Technology Complexity in Healthcare

Healthcare environments face exponentially greater complexity than typical office settings. While standard IT environments might manage five or six standardized computer and copier models, hospitals must contend with hundreds of thousands of medical device makes, models, and manufacturers. This complexity extends beyond medical equipment to encompass operational technology including card readers, security cameras, and building systems. Jacques emphasizes that while hospitals have developed relatively mature programs for managing medical devices, OT security programs remain significantly behind, creating elevated risk profiles across the healthcare sector.

Risk Assessment and Materiality Focus

McLaren Health Care approaches risk management through a materiality lens, prioritizing workflows that keep hospital doors open rather than attempting to address every vulnerability equally. This function-based approach evaluates risk across IT, medical devices, and OT assets holistically, focusing on high-availability requirements for critical workflows. The organization employs tiered risk assessments based on asset ownership, third-party involvement, and emerging technologies like AI, which now requires dedicated governance structures. Jacques stresses that resource constraints necessitate this prioritized approach rather than applying maximum scrutiny to every system.

Patching Challenges and Compensating Controls

The patching landscape in healthcare presents severe operational challenges, with medical device manufacturers often taking months or years to release patches—or never releasing them at all. Traditional SLA requirements calling for critical vulnerability patches within one day prove unrealistic in healthcare environments. Jacques reports that organizations must implement compensating controls like microsegmentation and network-level protections without waiting for manufacturer validation. While medical devices typically aren't the initial breach vector, they do facilitate lateral movement during attacks.

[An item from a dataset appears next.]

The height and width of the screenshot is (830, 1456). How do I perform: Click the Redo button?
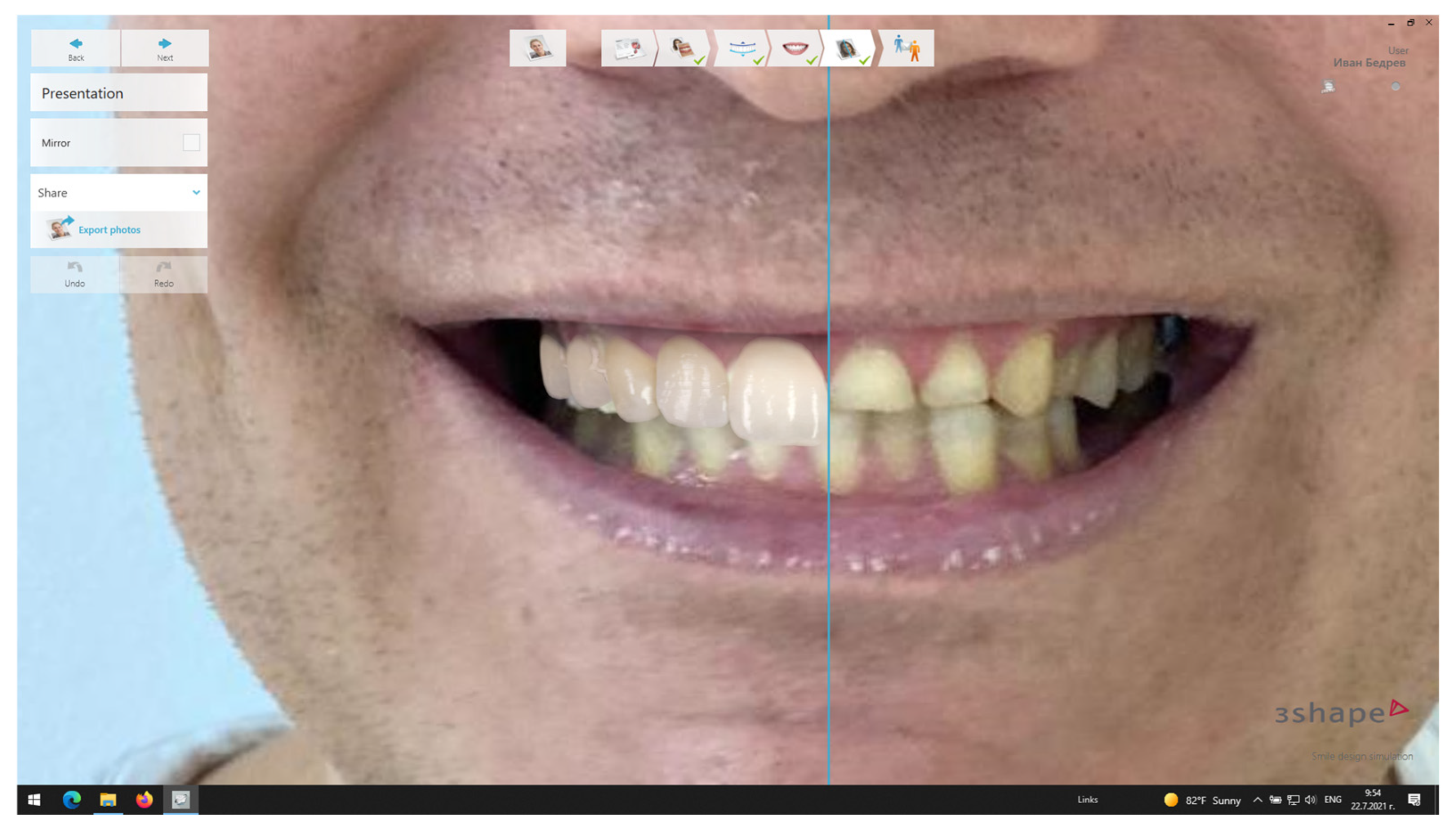click(164, 274)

This reality has driven healthcare organizations toward network segmentation strategies similar to those emerging in OT security.

Chapters

0:00 - Introduction
0:13 - Healthcare Technology Complexity
2:03 - Risk Management Approaches
3:16 - Risk Assessment Frameworks
4:36 - AI Governance Challenges
5:12 - Communicating Risk Across Audiences
7:37 - Patching and Vulnerability Management
9:54 - Ransomware and Third-Party Risk
11:19 - Empowering Users for Security

Key Quotes

1:00 "In the medical device world, right, because of the different types of equipment we have, there are hundreds of thousands of makes, models, and manufacturers, right? ..."
2:32 "We look at risk from something called a materiality perspective, right? I care about things that are going to shut my hospital down, right? ..."
8:18 "We don't have patches for months and years in some instances. And medical device manufacturers may never generate a patch."
8:44 "You have to take the accountability and responsibility to say, I'm going to implement compensating controls that aren't validated by the manufacturer."
10:15 "... 46% of organizations have had a third party breach this year, right? That's one out of two."

FAQ

Why is patching so difficult in healthcare environments compared to traditional IT?

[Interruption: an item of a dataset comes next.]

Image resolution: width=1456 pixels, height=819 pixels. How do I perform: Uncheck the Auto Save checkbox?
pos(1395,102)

Medical device manufacturers often take months or years to release patches, and in many cases never produce patches at all. Healthcare organizations cannot wait for vendor-validated solutions, forcing them to implement compensating controls like microsegmentation without manufacturer approval. Traditional SLA requirements for patching critical vulnerabilities within one day are unrealistic in healthcare settings.

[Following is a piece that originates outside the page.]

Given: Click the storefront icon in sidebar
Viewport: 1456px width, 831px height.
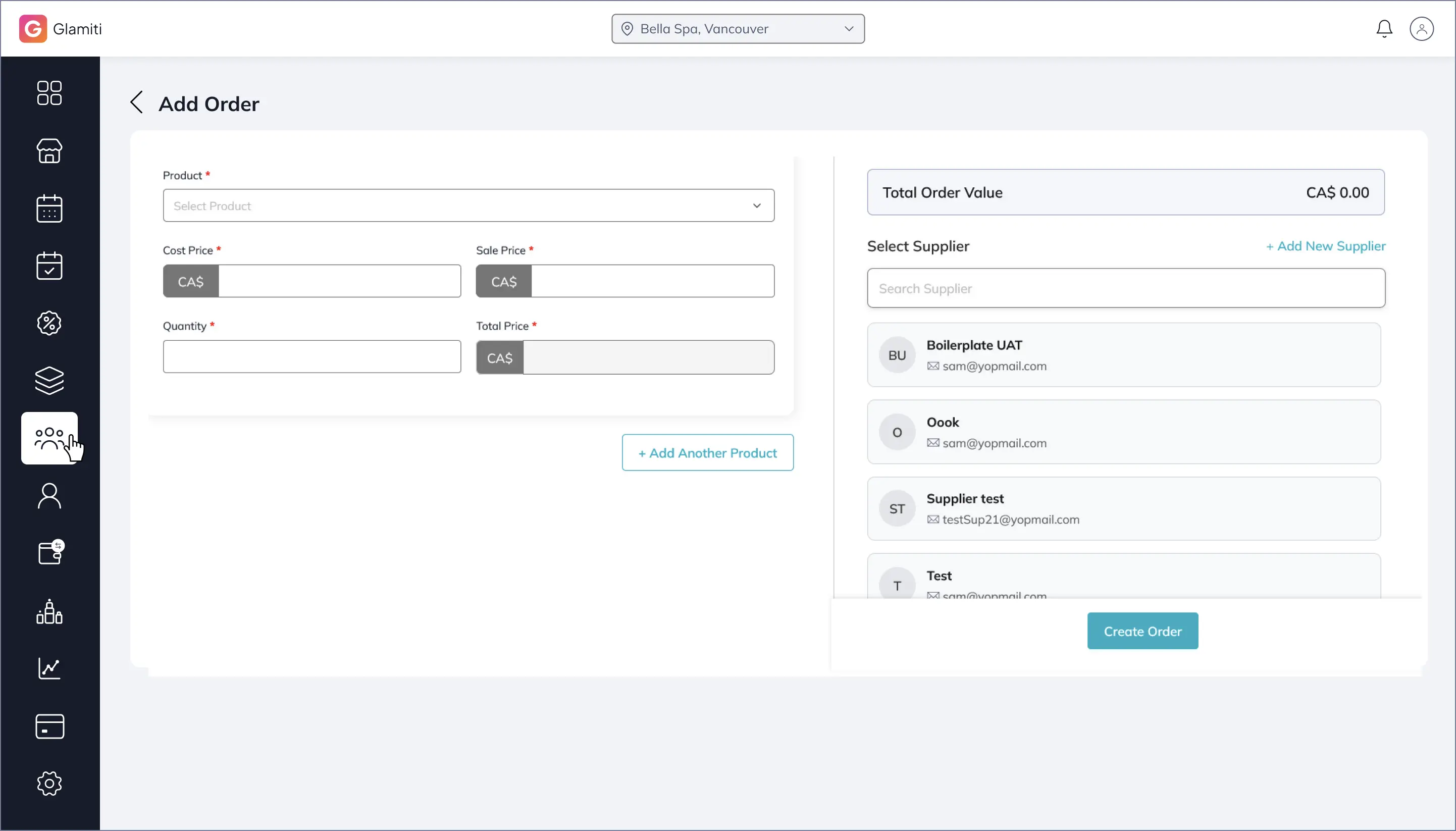Looking at the screenshot, I should (49, 150).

How should healthcare organizations prioritize cybersecurity risk mitigation given limited resources?

Focus on materiality—workflows that keep hospital doors open. Evaluate risk from a functional perspective rather than device-by-device, ensuring high availability for critical workflows regardless of whether they involve IT, medical devices, or OT assets. Apply tiered risk assessments based on asset ownership, third-party involvement, and technology type rather than attempting maximum scrutiny for everything.